### [DATA IN THIS EXERCISE]
★ ★ ★ ★ ★
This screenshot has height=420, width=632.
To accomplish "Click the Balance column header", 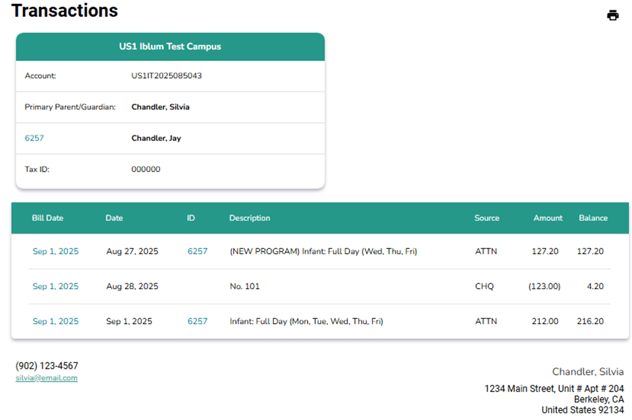I will [x=592, y=218].
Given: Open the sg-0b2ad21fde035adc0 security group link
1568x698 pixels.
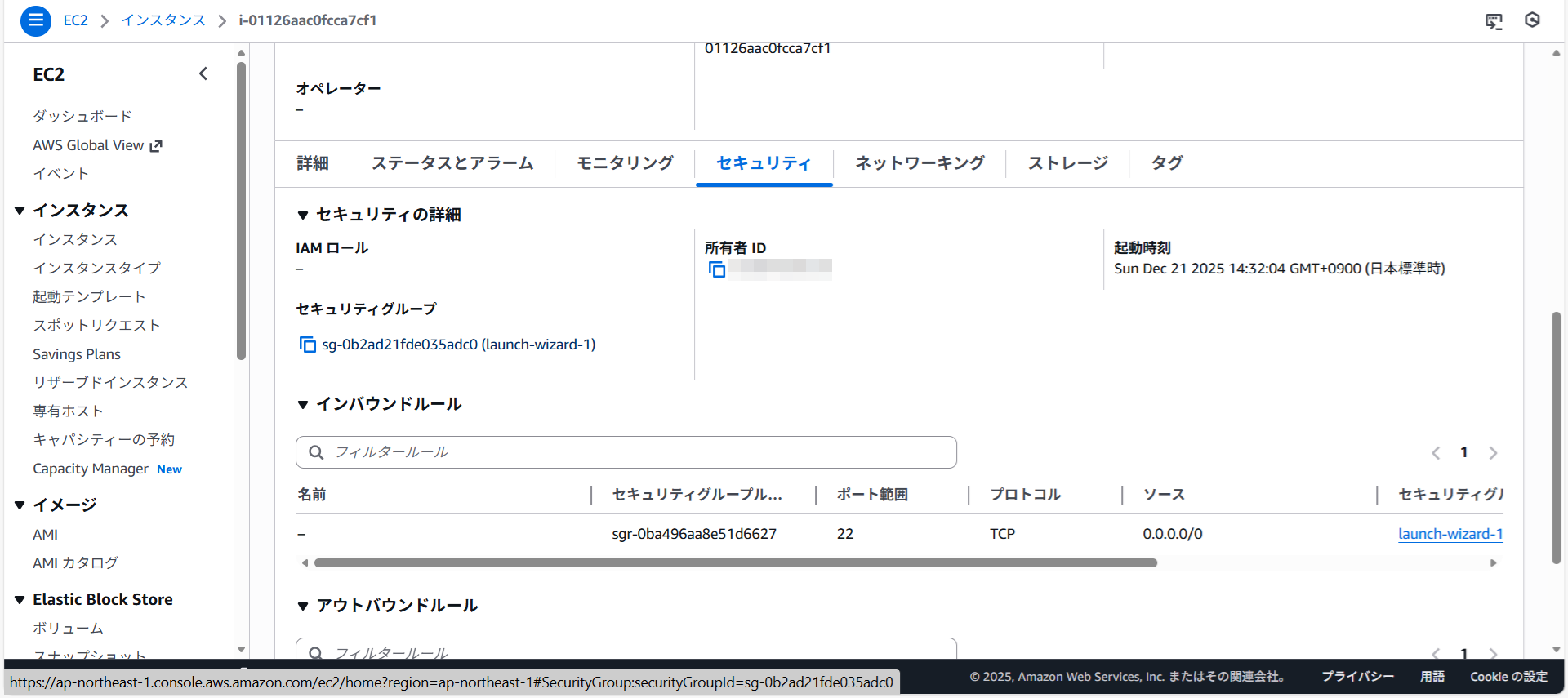Looking at the screenshot, I should 458,345.
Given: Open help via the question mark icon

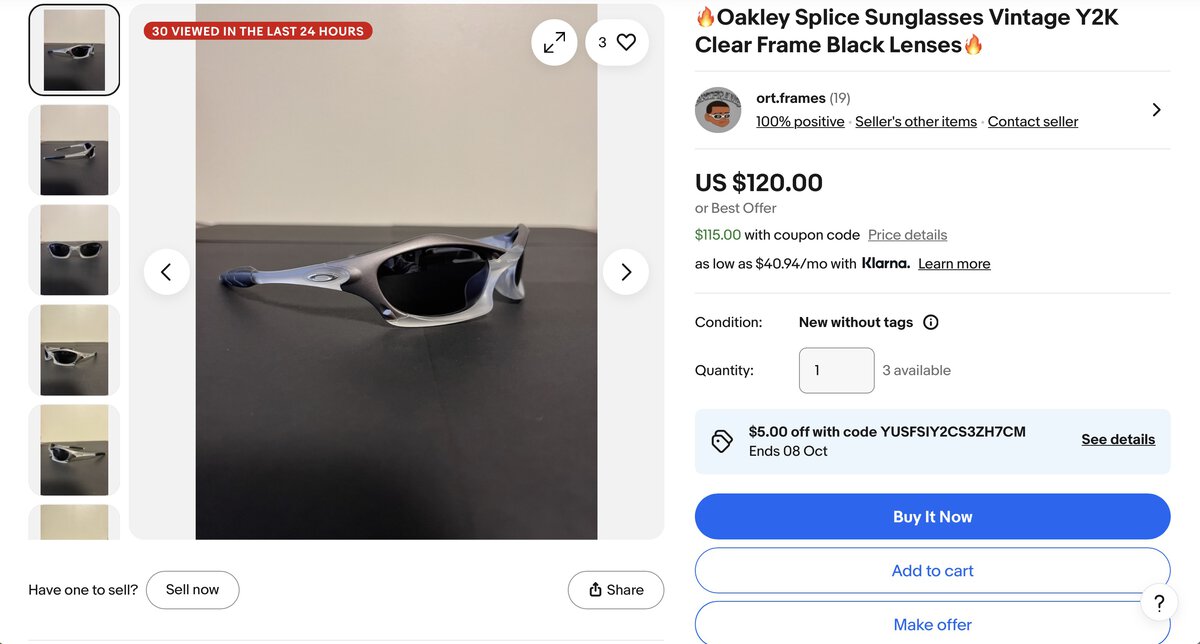Looking at the screenshot, I should click(1159, 603).
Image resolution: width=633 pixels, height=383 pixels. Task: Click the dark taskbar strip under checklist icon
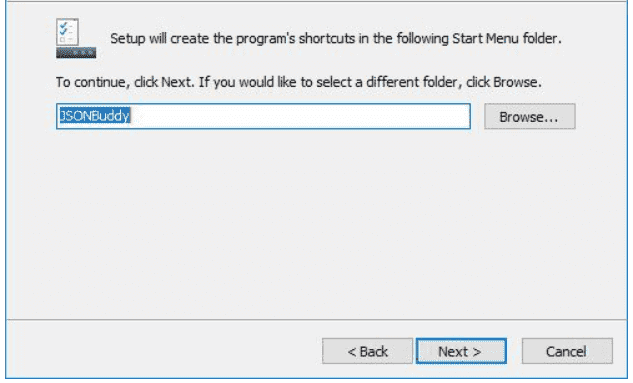point(76,53)
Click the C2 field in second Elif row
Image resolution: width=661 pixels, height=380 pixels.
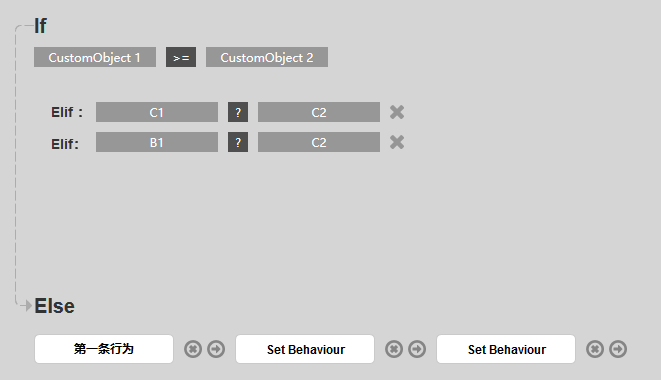pos(319,142)
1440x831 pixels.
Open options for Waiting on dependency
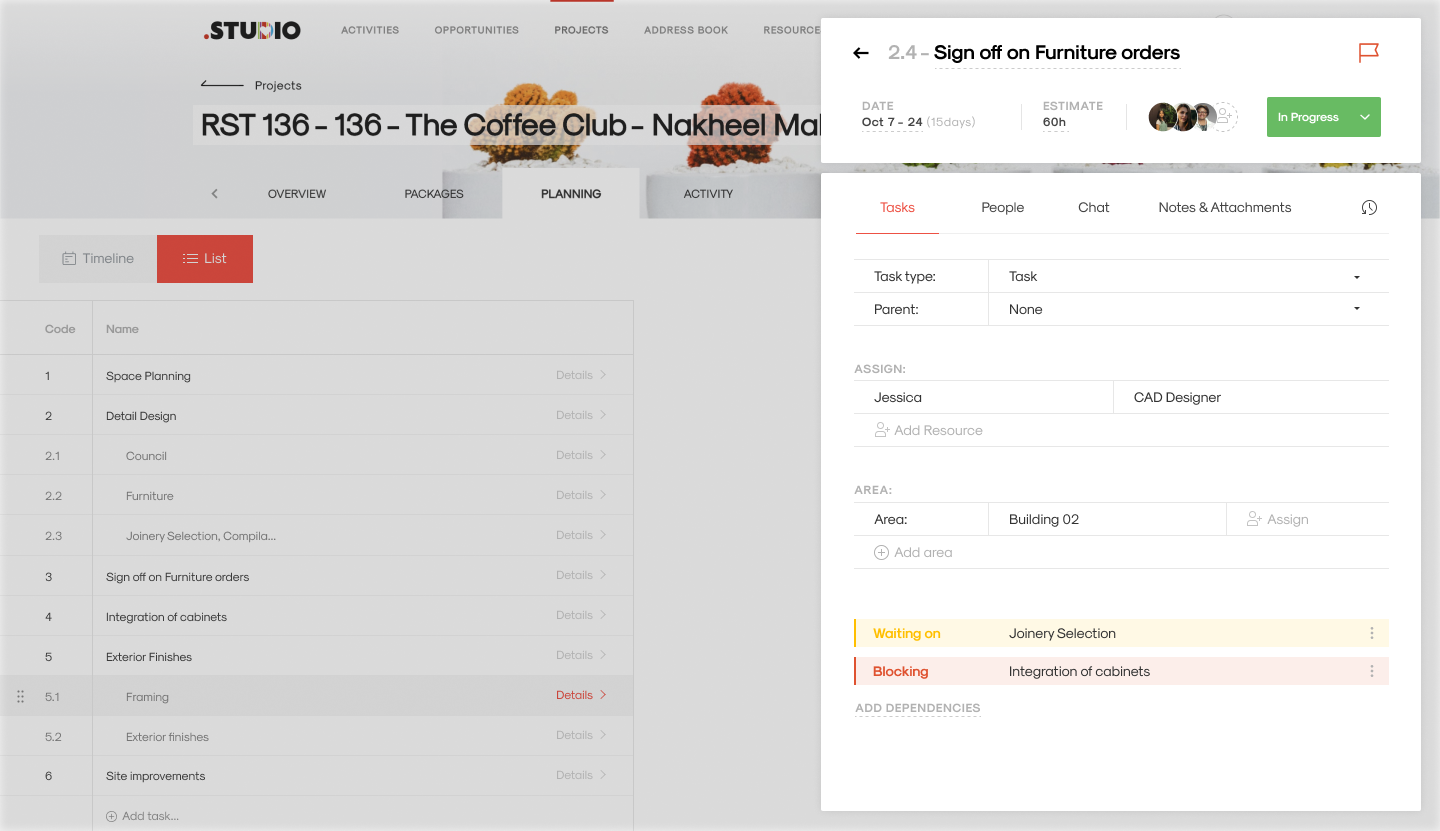pos(1371,633)
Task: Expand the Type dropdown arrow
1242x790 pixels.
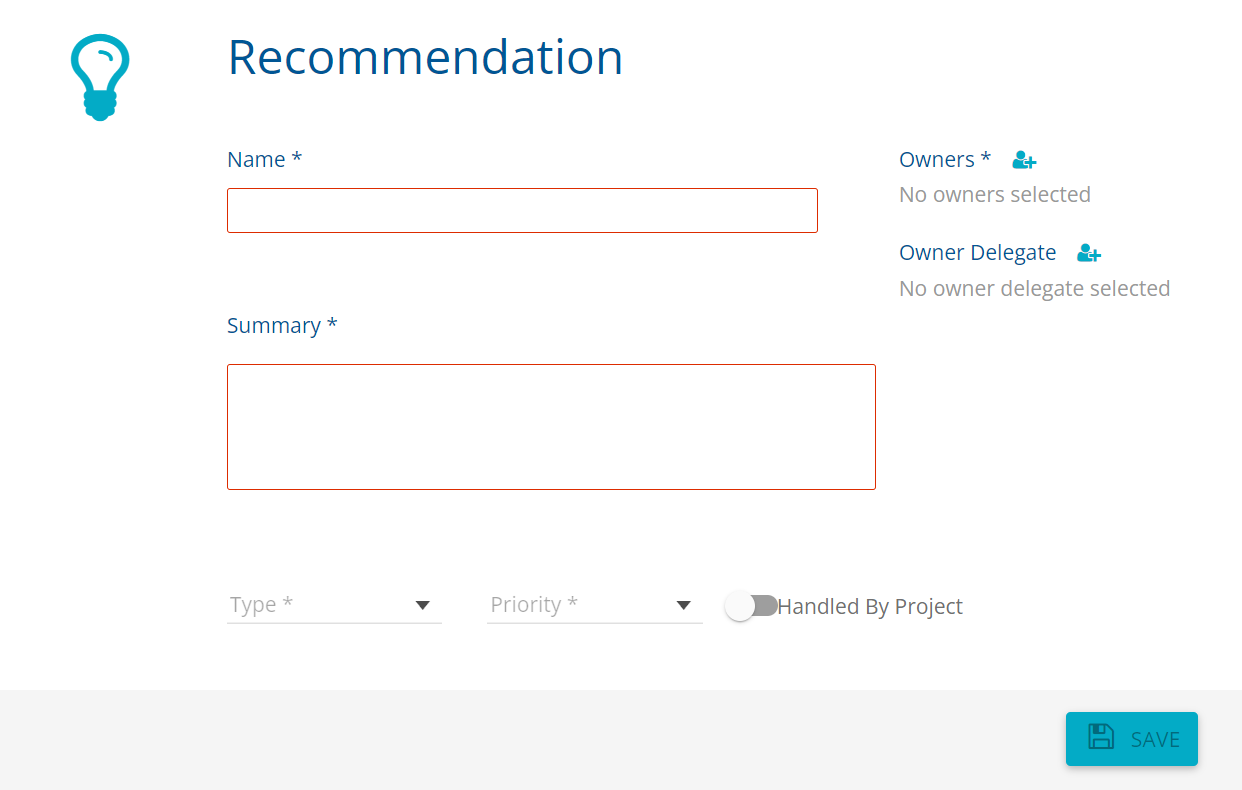Action: [423, 605]
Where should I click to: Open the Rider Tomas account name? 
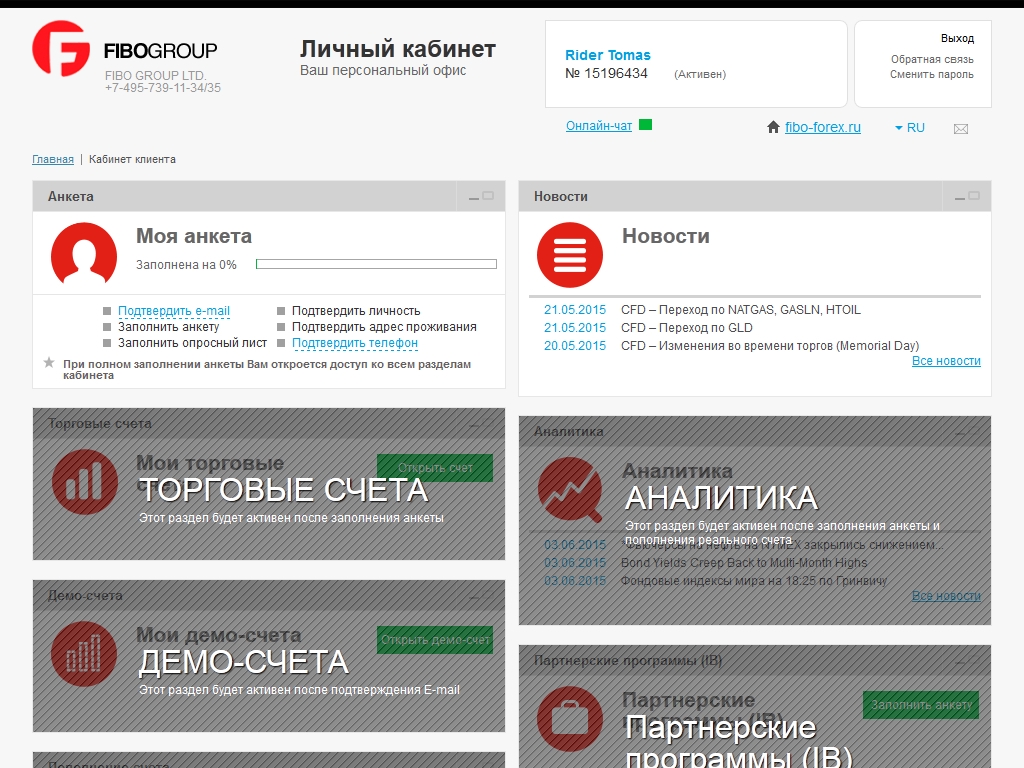[607, 55]
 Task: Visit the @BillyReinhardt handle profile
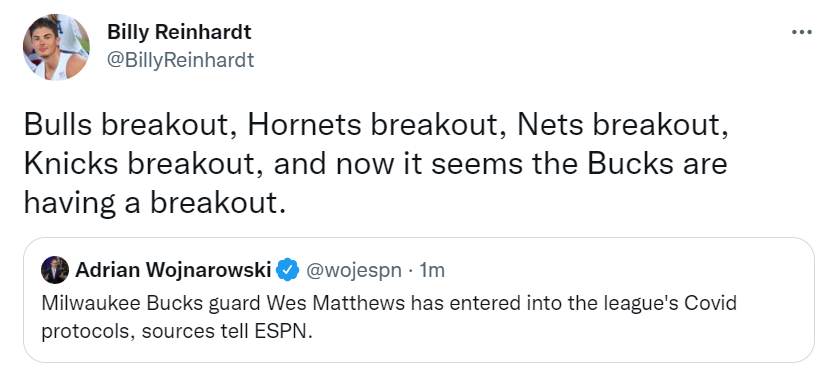click(180, 60)
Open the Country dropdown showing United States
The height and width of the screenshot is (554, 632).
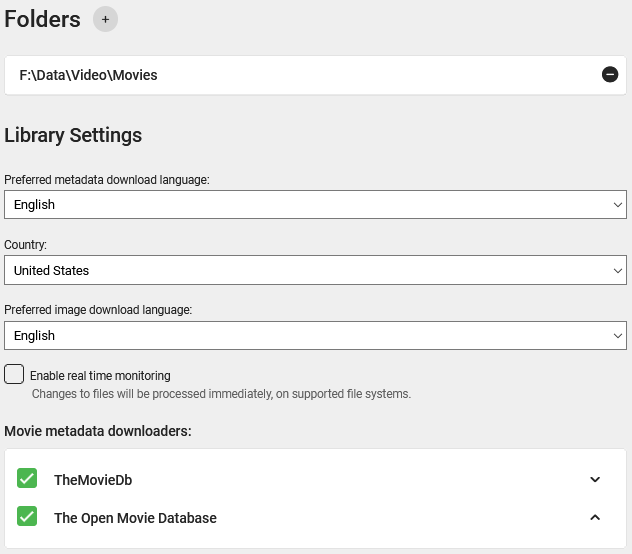(315, 270)
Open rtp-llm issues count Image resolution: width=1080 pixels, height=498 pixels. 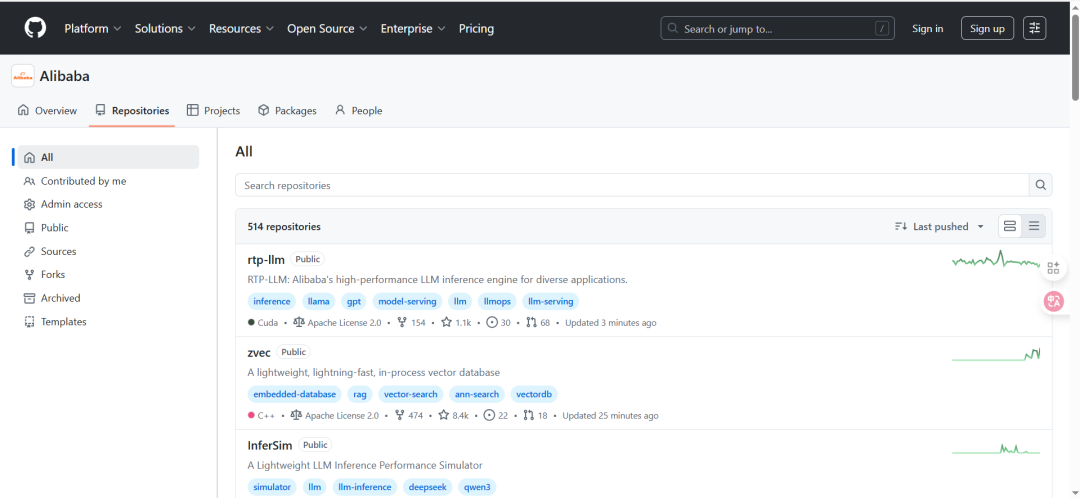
★ ★ ★ ★ ★
### [EXERCISE PROMPT]
Go through the preceding material and copy each line that has the word "dropdown".

### [ANSWER SECTION]
Task: Expand the Type dropdown arrow
Open the Country dropdown showing United States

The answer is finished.